The major study objective was comparison of PFS in the oxaliplatin cohort. In the final analysis, the hazard ratio for PFS was 1.27 (95% CI: 1.06, 1.52). Median PFS was 10.0 (95% CI: 8.9, 11.0) and 11.4 (95% CI: 10.5, 11.9) months in the panitumumab and the non-panitumumab arm, respectively. There was an increase in mortality in the panitumumab arm. The hazard ratio for overall survival was 1.43 (95% CI: 1.11, 1.83). Median overall survival was 19.4 (95% CI: 18.4, 20.8) and 24.5 (95% CI: 20.4, 24.5) in the panitumumab arm and the non-panitumumab arm.

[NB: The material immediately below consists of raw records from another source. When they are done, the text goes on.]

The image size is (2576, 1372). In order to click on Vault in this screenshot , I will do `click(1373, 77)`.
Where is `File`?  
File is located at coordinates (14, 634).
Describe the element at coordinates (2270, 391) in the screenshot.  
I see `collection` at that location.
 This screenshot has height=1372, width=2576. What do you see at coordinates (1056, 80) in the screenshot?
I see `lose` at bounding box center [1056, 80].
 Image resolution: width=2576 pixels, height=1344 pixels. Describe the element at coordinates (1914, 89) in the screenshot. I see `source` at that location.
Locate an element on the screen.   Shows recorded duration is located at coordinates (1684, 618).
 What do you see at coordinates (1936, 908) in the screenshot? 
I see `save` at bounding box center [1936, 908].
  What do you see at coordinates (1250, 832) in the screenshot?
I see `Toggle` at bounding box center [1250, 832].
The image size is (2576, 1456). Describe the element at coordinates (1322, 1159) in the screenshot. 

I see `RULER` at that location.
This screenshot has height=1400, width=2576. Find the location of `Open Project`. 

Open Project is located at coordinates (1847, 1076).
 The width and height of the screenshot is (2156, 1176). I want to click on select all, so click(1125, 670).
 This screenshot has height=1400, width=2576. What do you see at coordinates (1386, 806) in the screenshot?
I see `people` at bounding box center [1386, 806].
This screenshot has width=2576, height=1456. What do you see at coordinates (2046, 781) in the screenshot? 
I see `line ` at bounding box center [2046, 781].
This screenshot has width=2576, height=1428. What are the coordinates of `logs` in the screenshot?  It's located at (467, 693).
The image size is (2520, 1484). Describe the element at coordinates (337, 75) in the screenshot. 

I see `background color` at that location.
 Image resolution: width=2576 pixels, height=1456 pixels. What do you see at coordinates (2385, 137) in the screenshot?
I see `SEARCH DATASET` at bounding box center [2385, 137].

An additional analysis of efficacy data by KRAS status did not identify a subset of patients who benefited from panitumumab in combination with oxaliplatin- or irinotecan-based chemotherapy and bevacizumab. For the wild-type KRAS subset of the oxaliplatin cohort, the hazard ratio for PFS was 1.36 with 95% CI: 1.04 - 1.77. For the mutant KRAS subset, the hazard ratio for PFS was 1.25 with 95% CI: 0.91 - 1.71. A trend for OS favoring the control arm was observed in the wild-type KRAS subset of the oxaliplatin cohort (hazard ratio = 1.89; 95% CI: 1.30, 2.75). A trend towards worse survival was also observed with panitumumab in the irinotecan cohort regardless of KRAS mutational status. Overall, panitumumab treatment combined with chemotherapy and bevacizumab is associated with an unfavorable benefit-to-risk profile irrespective of tumor KRAS mutational status.
Toxicology: Preclinical safety data/Nonclinical toxicology: Carcinogenesis: The carcinogenic potential of VECTIBIX has not been evaluated.
Mutagenesis: The mutagenic potential of VECTIBIX has not been evaluated
in vitro or
in vivo.
Impairment of fertility: Formal male fertility studies have not been conducted; however, microscopic evaluation of male reproductive organs from cynomolgus monkeys administered VECTIBIX for 26 weeks at doses ranging up to 5-fold the human dose revealed no differences compared to control male monkeys. Fertility studies conducted in female cynomolgus monkeys showed that VECTIBIX may produce secondary effects that could impact the ability of a woman to become pregnant while receiving VECTIBIX.